● **Tasks to carry out**:
• 1. In the article on John Montresor's map of New York, restate the paragraph beginning "This original manuscript map" as a short bulleted list that keeps its main facts.
• 2. According to the article on John Montresor's map of New York, when was the map completed?
• 3. Continue the article on John Montresor's map of New York with a further paragraph that follows its final sentence.

● **Text passage**:

━━━

4 May 2016

John Montresor’s Plan of the City of New York

By Adam Langlands

One of Firle’s most evocative, and perhaps surprising, treasures is John Montresor’s manuscript map and defensive survey of New York City. An elaborate cartouche, upper left, contains the title, “Plan of the City of New York and its Environs to Greenwich on the North or Hudsons River and to Crown Point on the Sound or East River”, it is undated but was completed in January 1766. At the lower left corner of the map is a ‘redcoat’ soldier guarding a flag: the text on the flag gives an indication who was ultimately responsible for the creation of this historic document: “To his Exc. Tho. Gage Esq. Major Genl. & Comm. in chief of his Majestys Forces in N. America…“.


This original manuscript map, which has remained in the Gage family for the past 250 years, stands as an eloquent memorial to General Thomas Gage – one of the most fascinating figures in the storied Gage family. More immediately, it also recalls the turbulent and uncertain New York winter of 1765-1766 – a time when the American Colonies very nearly erupted into open rebellion.

━━━

● **Data provided**:
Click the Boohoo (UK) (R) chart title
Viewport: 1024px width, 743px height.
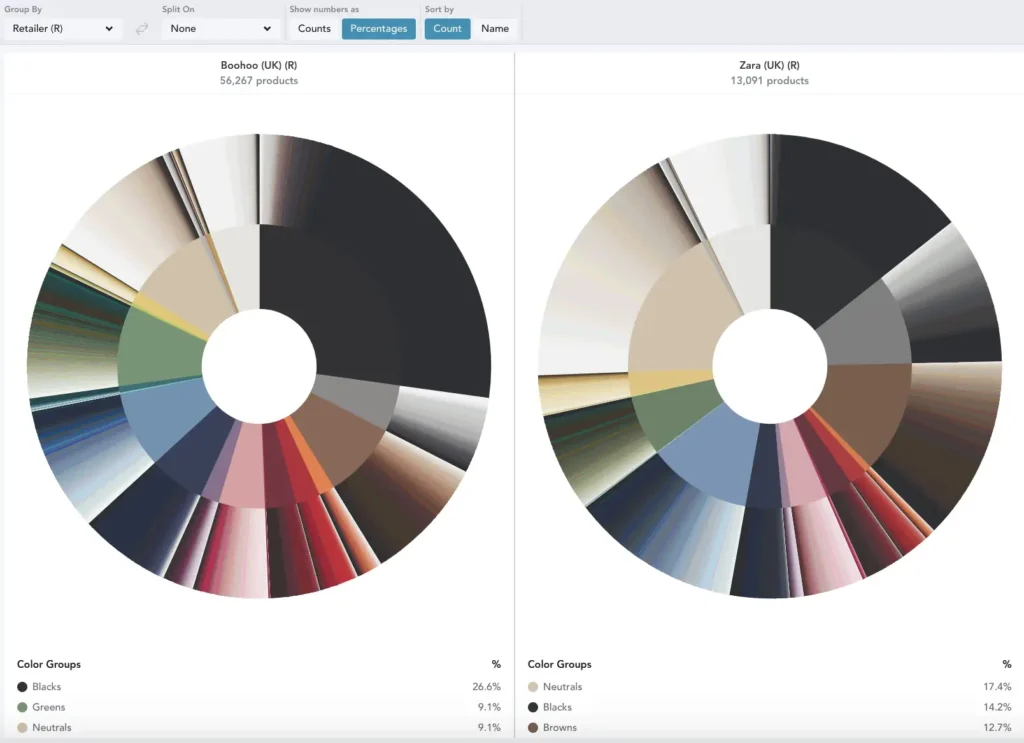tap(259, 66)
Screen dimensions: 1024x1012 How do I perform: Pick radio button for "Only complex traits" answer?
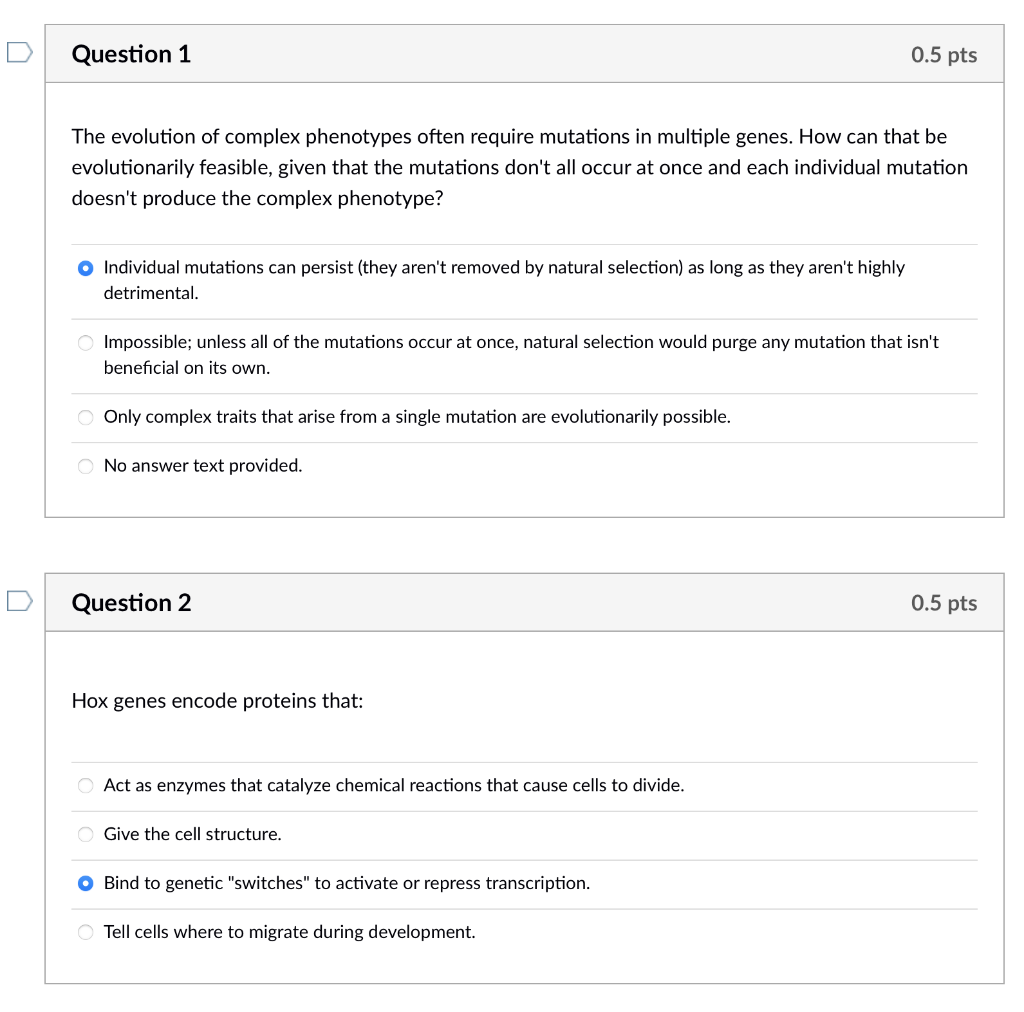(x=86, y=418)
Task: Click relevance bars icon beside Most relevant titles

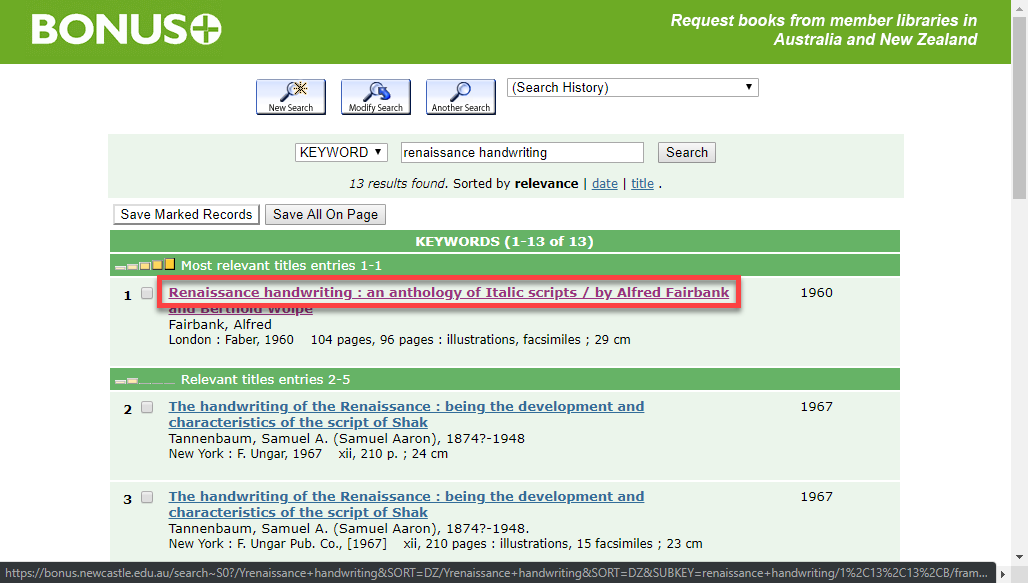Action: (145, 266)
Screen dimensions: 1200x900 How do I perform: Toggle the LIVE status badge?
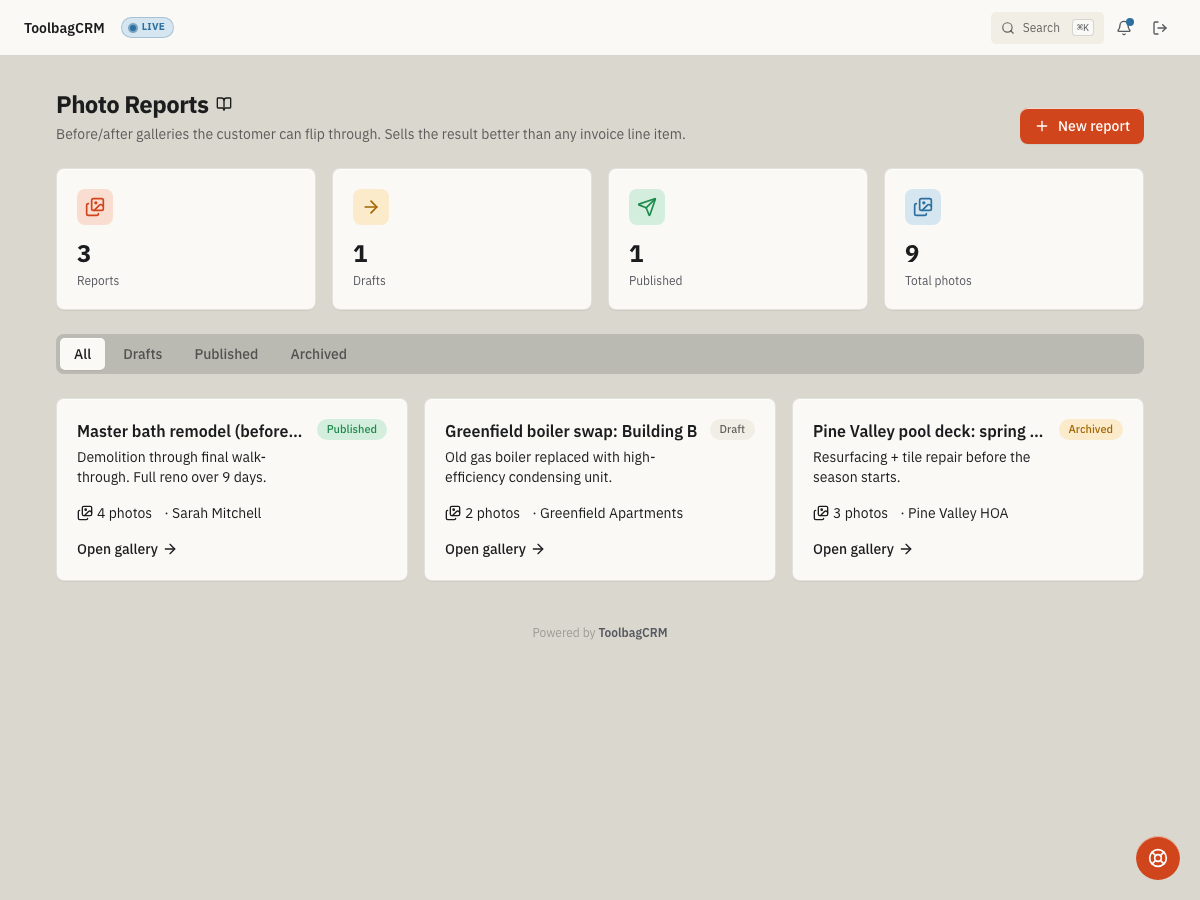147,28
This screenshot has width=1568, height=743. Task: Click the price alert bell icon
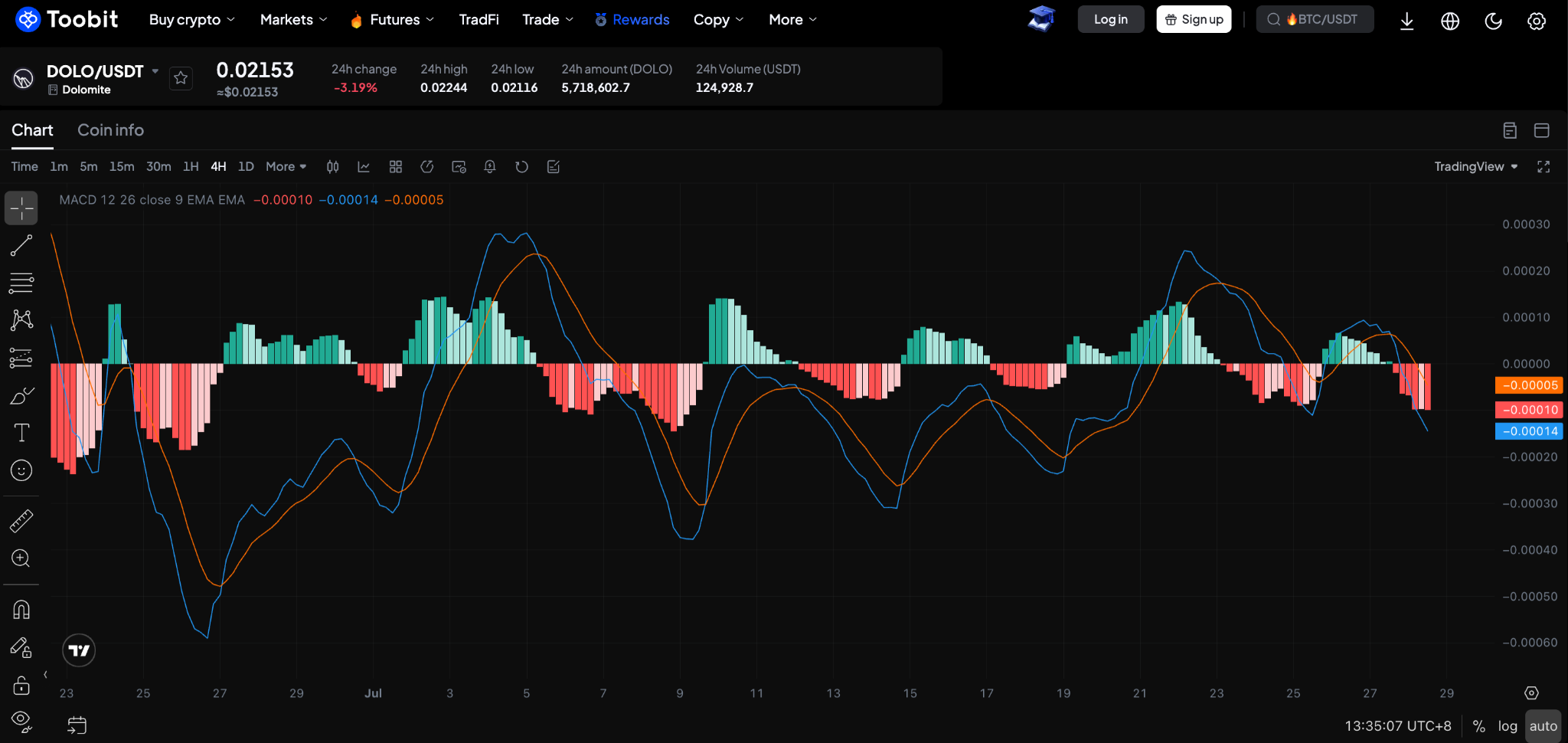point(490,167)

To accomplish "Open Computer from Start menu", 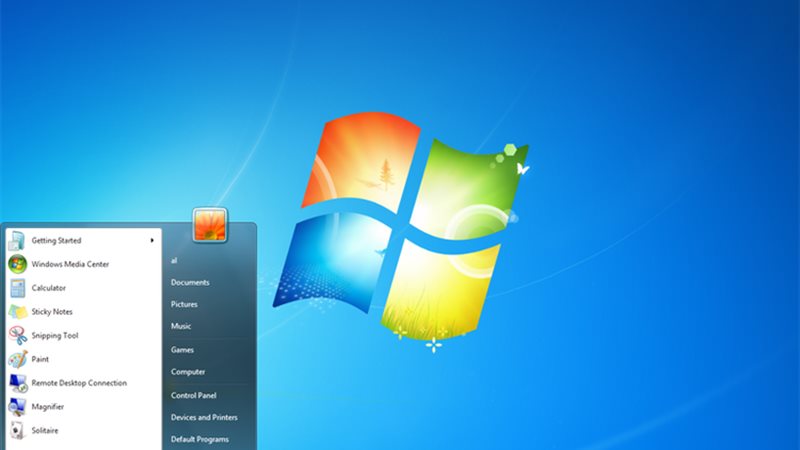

━━━

● **Answers to each task**:
• 1.
- The original manuscript map has stayed in the Gage family for the past 250 years.
- It is a memorial to General Thomas Gage, one of the most fascinating figures in the Gage family.
- It also recalls the turbulent New York winter of 1765-1766, when the American Colonies nearly erupted into open rebellion.

• 2. January 1766.

• 3.
The hushed and tranquil atmosphere of Firle Place could not be further from the chaotic streets of New York City in the autumn of 1765.  Outraged by the increased taxes brought on by the recently-passed Stamp Act, the Sons of Liberty took to rioting in the streets on a near-daily basis.  General Thomas Gage, then the most powerful military leader in the colonies, recognized the gravity of the situation and on December 16th ordered his most gifted engineer, John Montresor, to survey and draw a map of the area which would include all features pertinent to military maneuvers.   Not only did the map need to be completed quickly, it would have to be done carefully to avoid detection.  Both men knew that if the rioters learned of the scheme (and of General Gage’s intended use for the map), there was a very real possibility that Montresor would be set upon by an angry mob.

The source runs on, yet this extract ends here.